(EXERCISE DESCRIPTION): Restate word for word only the lines running from the one with "Where should I click to: View" to the end of the data, both ends included. Omit any pictures.

Saved entries:
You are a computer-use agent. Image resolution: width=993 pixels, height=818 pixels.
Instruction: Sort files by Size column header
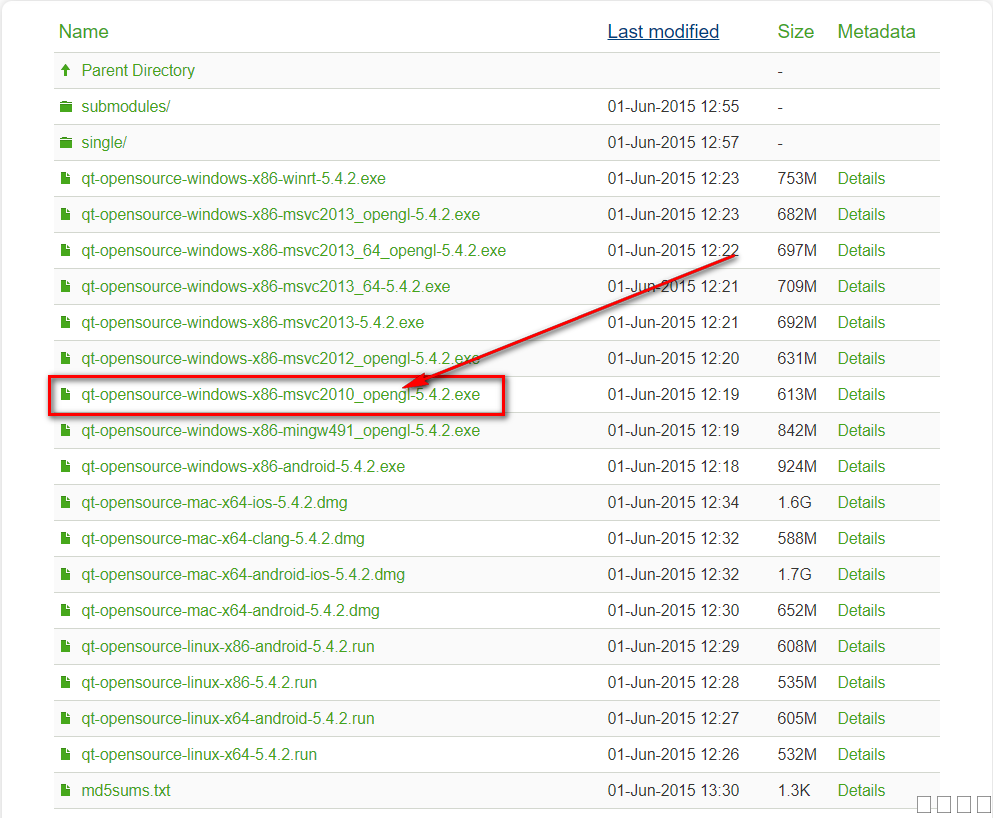(795, 31)
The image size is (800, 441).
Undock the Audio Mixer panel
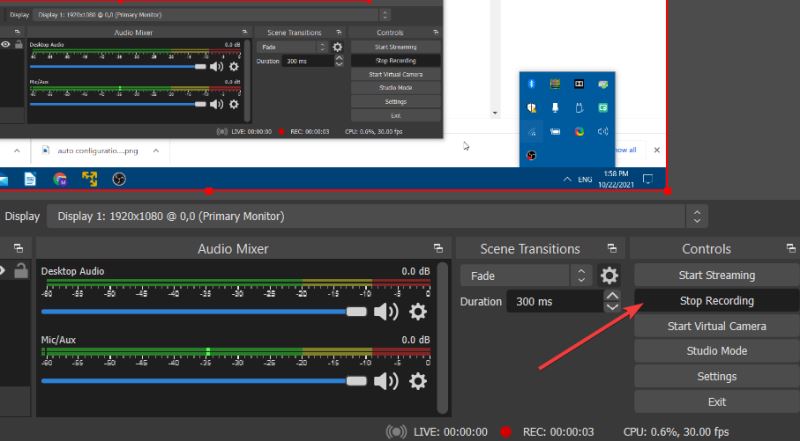coord(437,249)
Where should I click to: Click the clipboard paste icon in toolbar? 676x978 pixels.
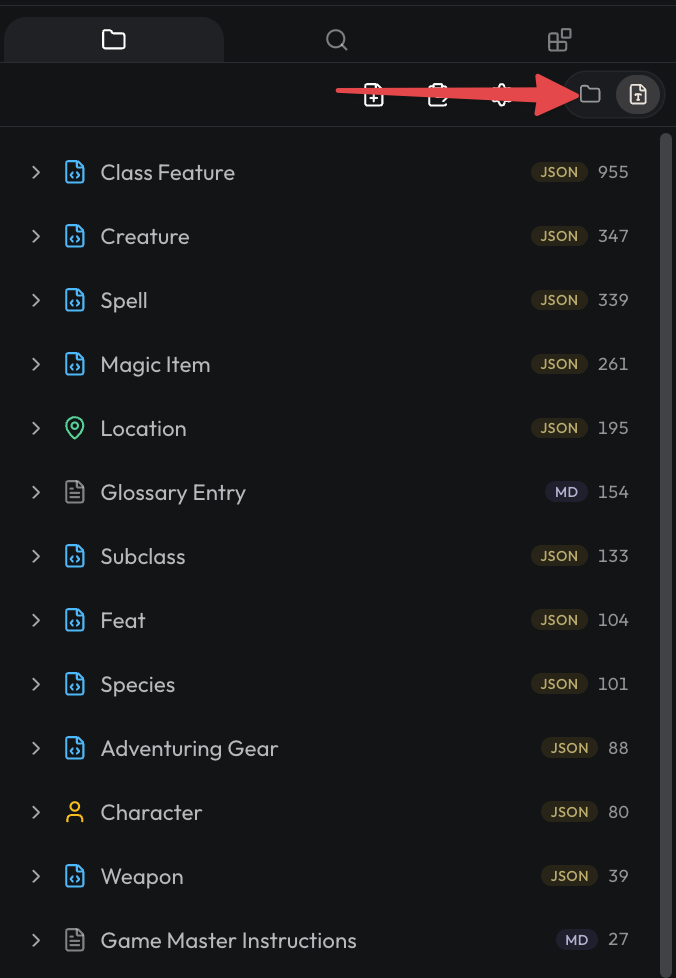[438, 95]
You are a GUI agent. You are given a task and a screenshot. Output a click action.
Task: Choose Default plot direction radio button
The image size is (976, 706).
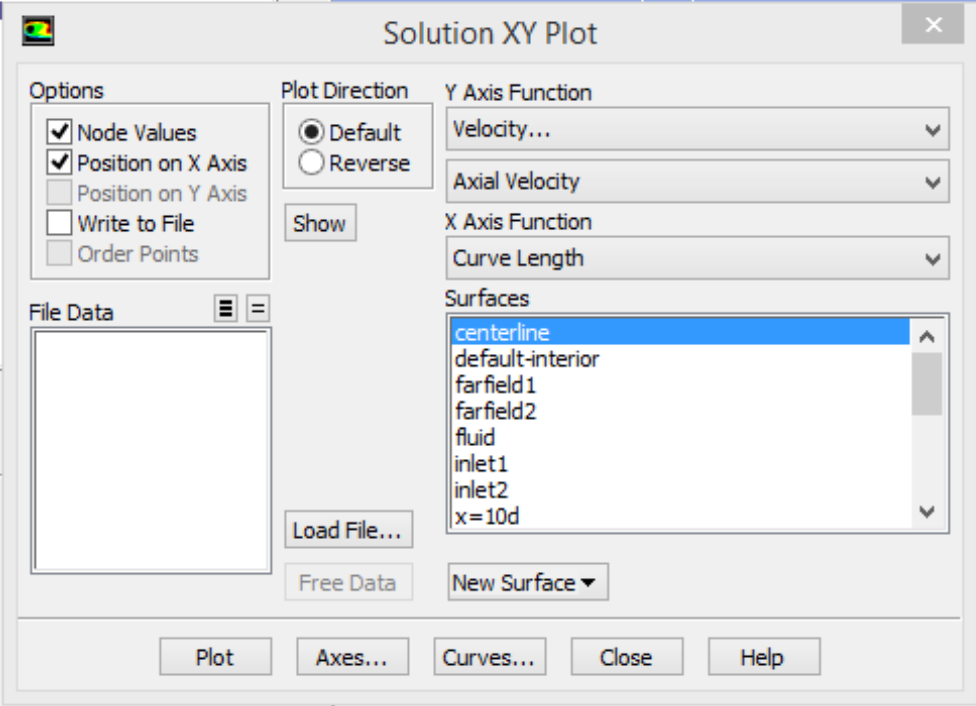tap(311, 132)
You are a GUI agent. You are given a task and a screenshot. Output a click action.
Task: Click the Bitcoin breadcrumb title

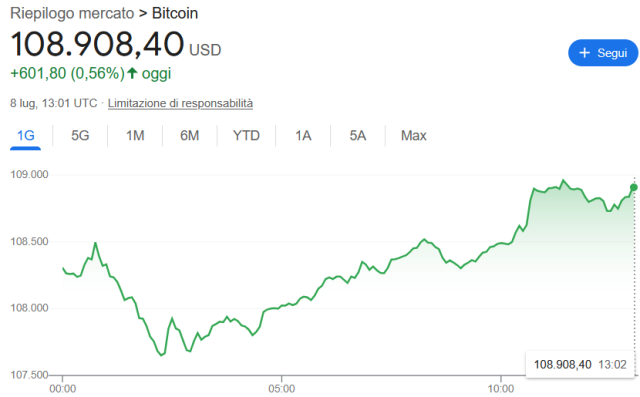click(x=175, y=13)
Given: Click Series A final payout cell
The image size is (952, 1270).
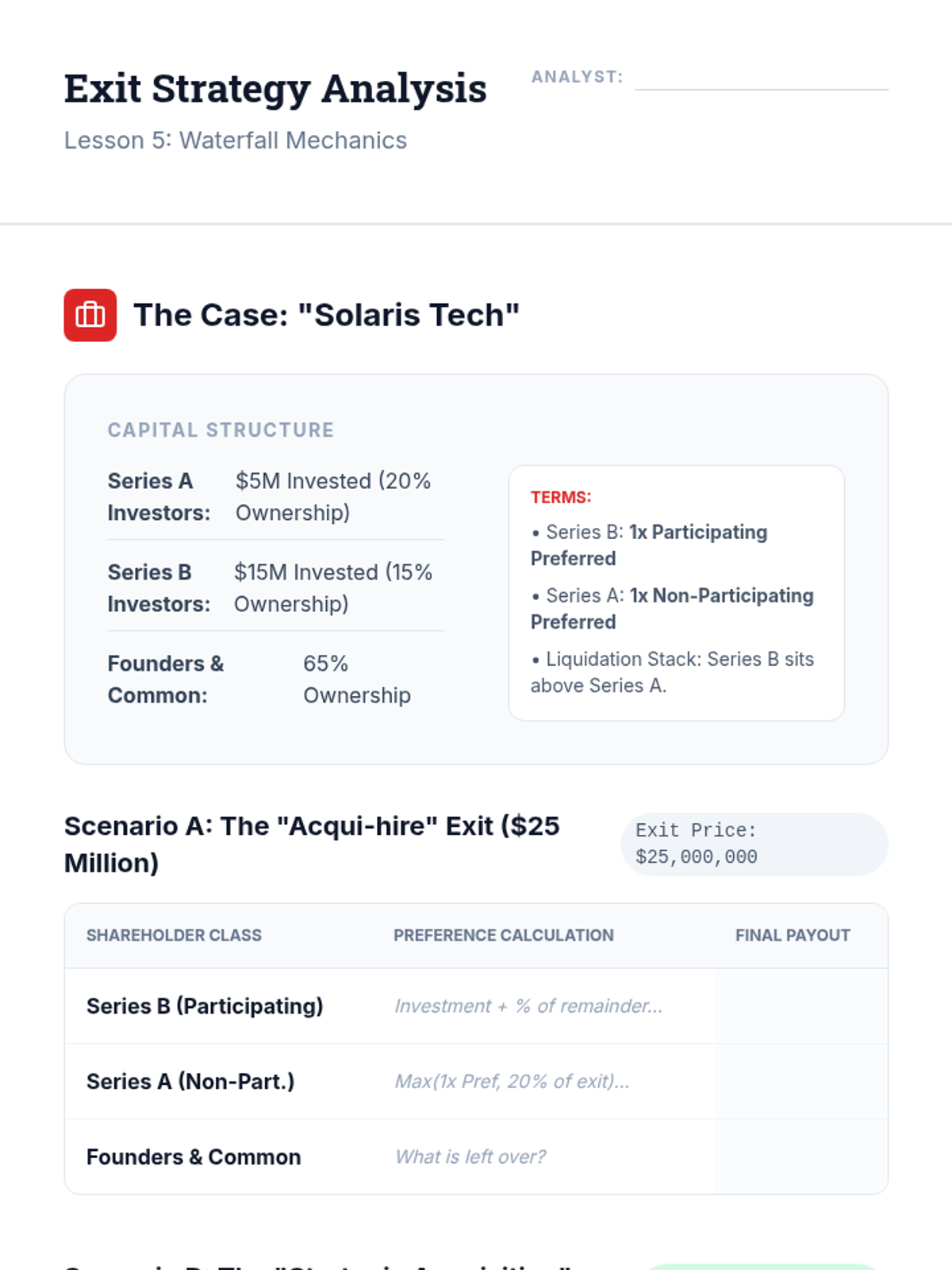Looking at the screenshot, I should 800,1081.
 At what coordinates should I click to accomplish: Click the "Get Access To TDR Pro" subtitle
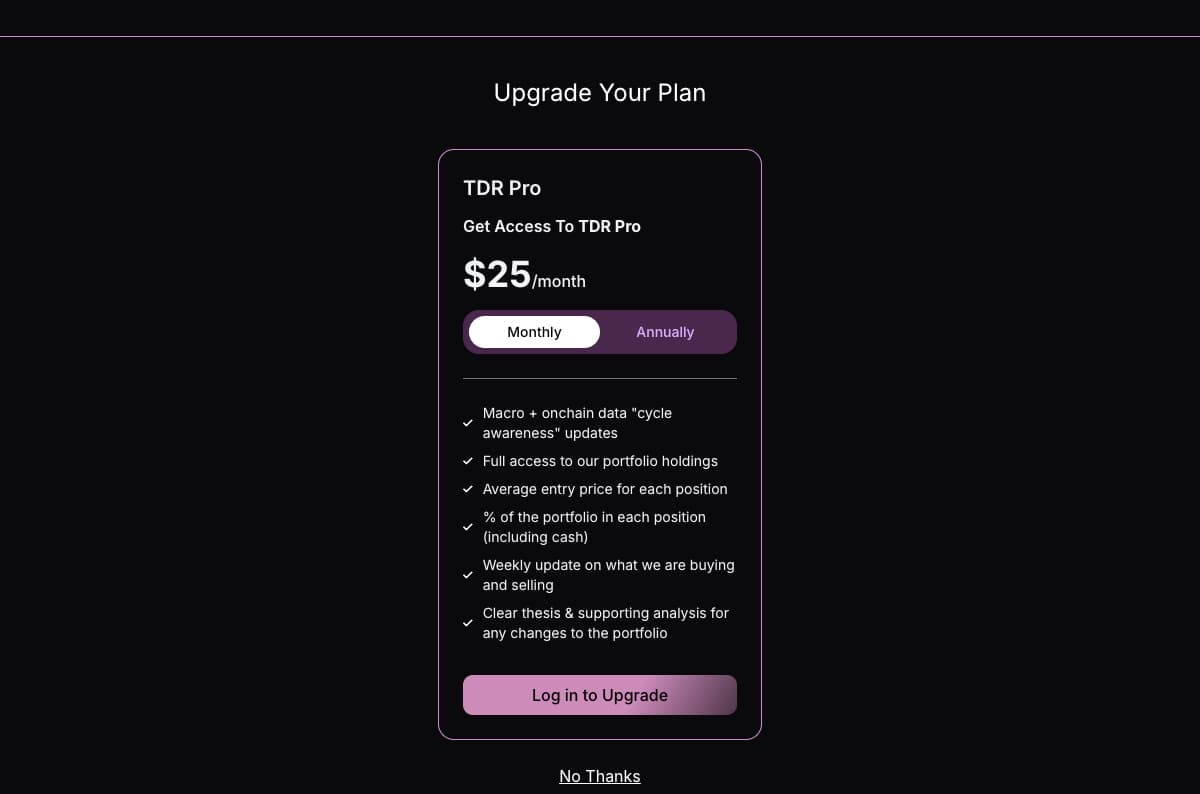[552, 226]
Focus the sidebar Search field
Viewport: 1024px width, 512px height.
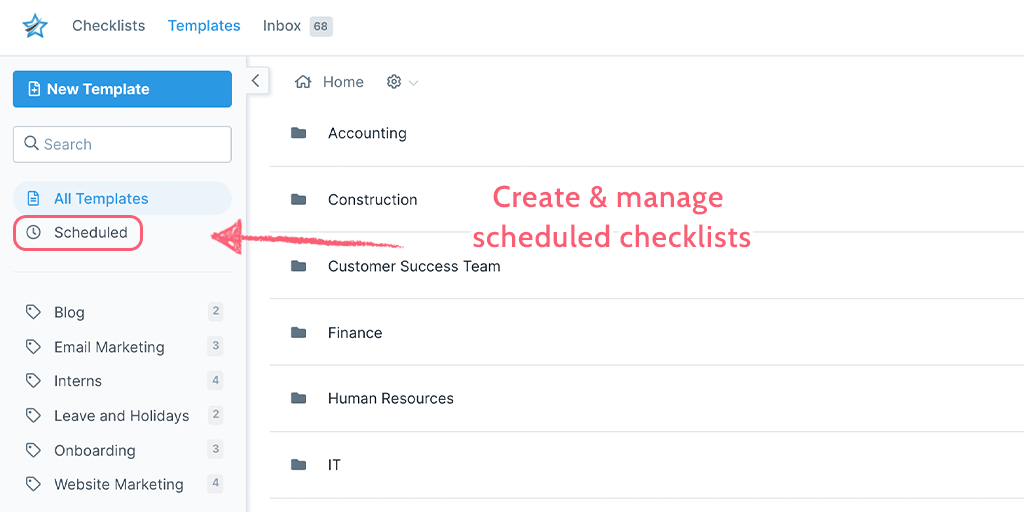(122, 144)
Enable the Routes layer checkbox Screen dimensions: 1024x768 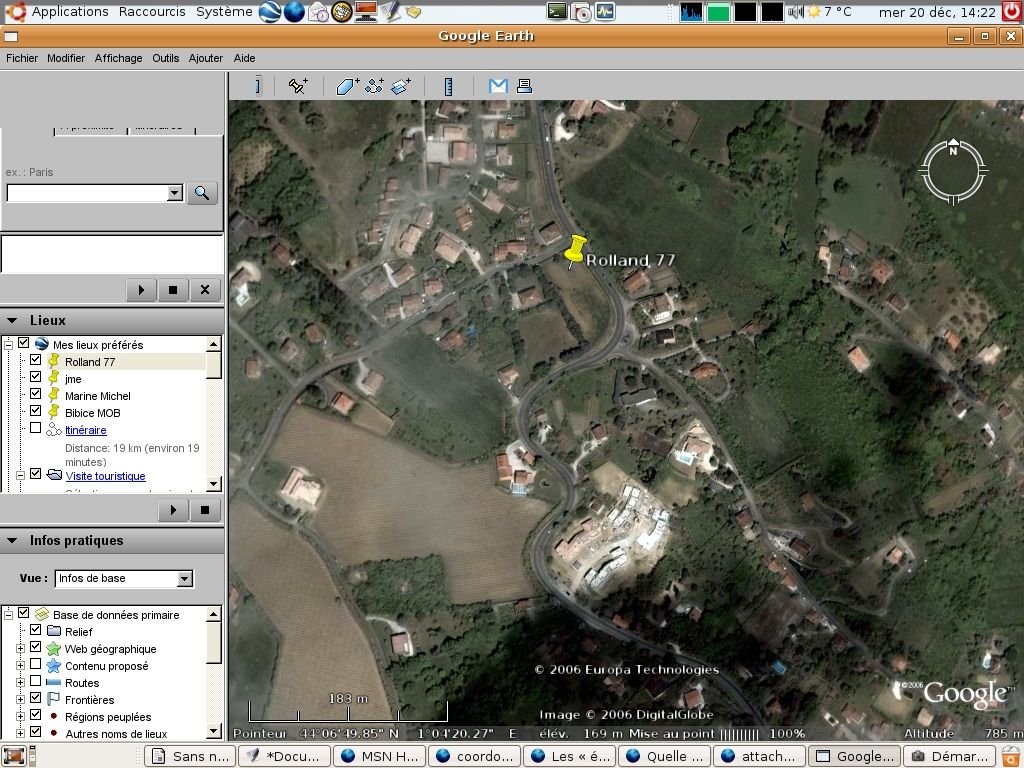coord(36,683)
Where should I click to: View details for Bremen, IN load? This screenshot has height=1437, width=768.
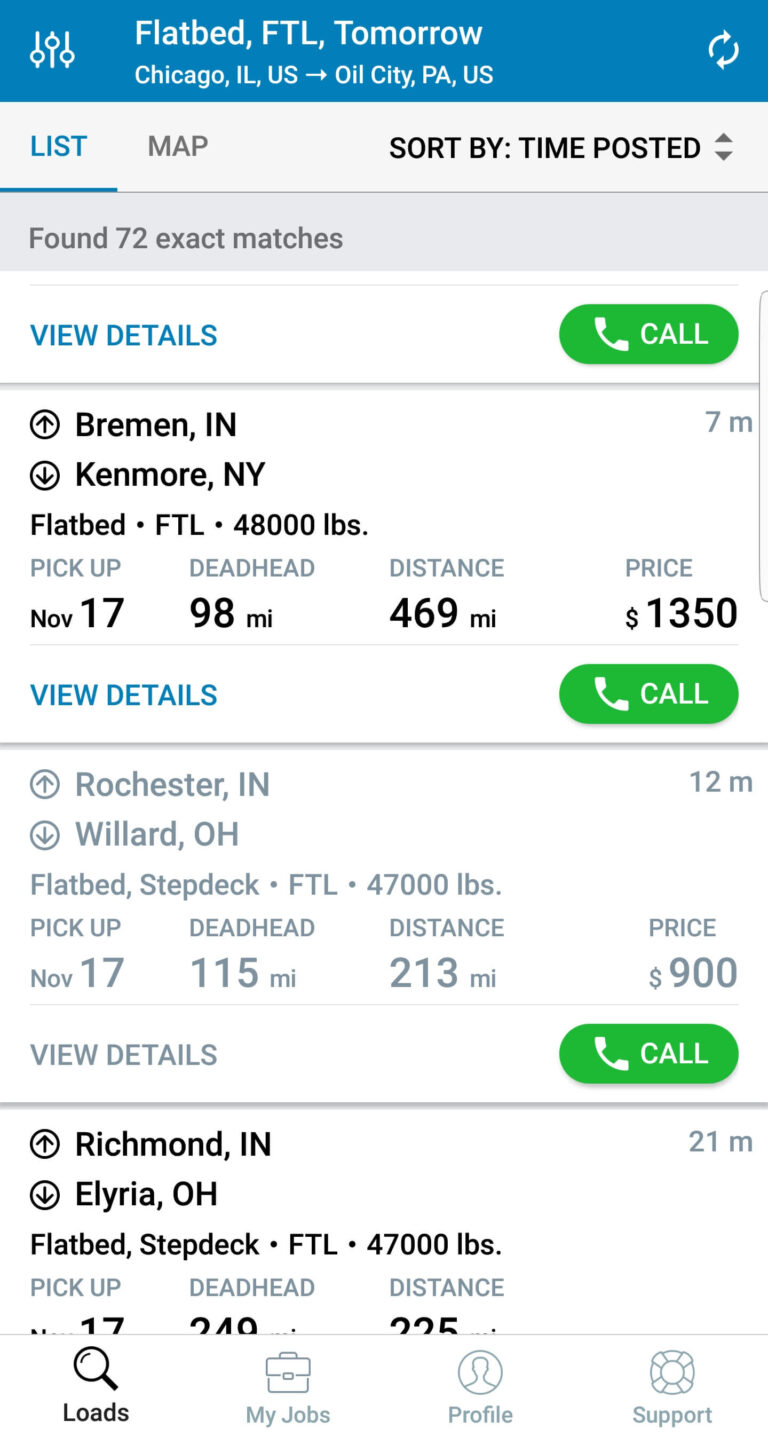(x=124, y=695)
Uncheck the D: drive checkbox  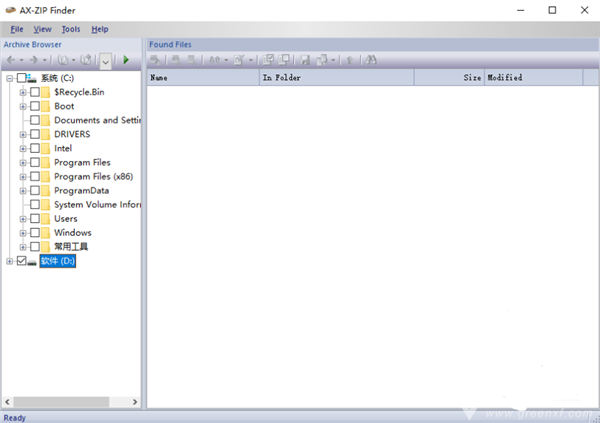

(THE ANSWER):
Where should I click to: View details for Bremen, IN load? This screenshot has height=1437, width=768.
(x=124, y=695)
Uncheck the D: drive checkbox  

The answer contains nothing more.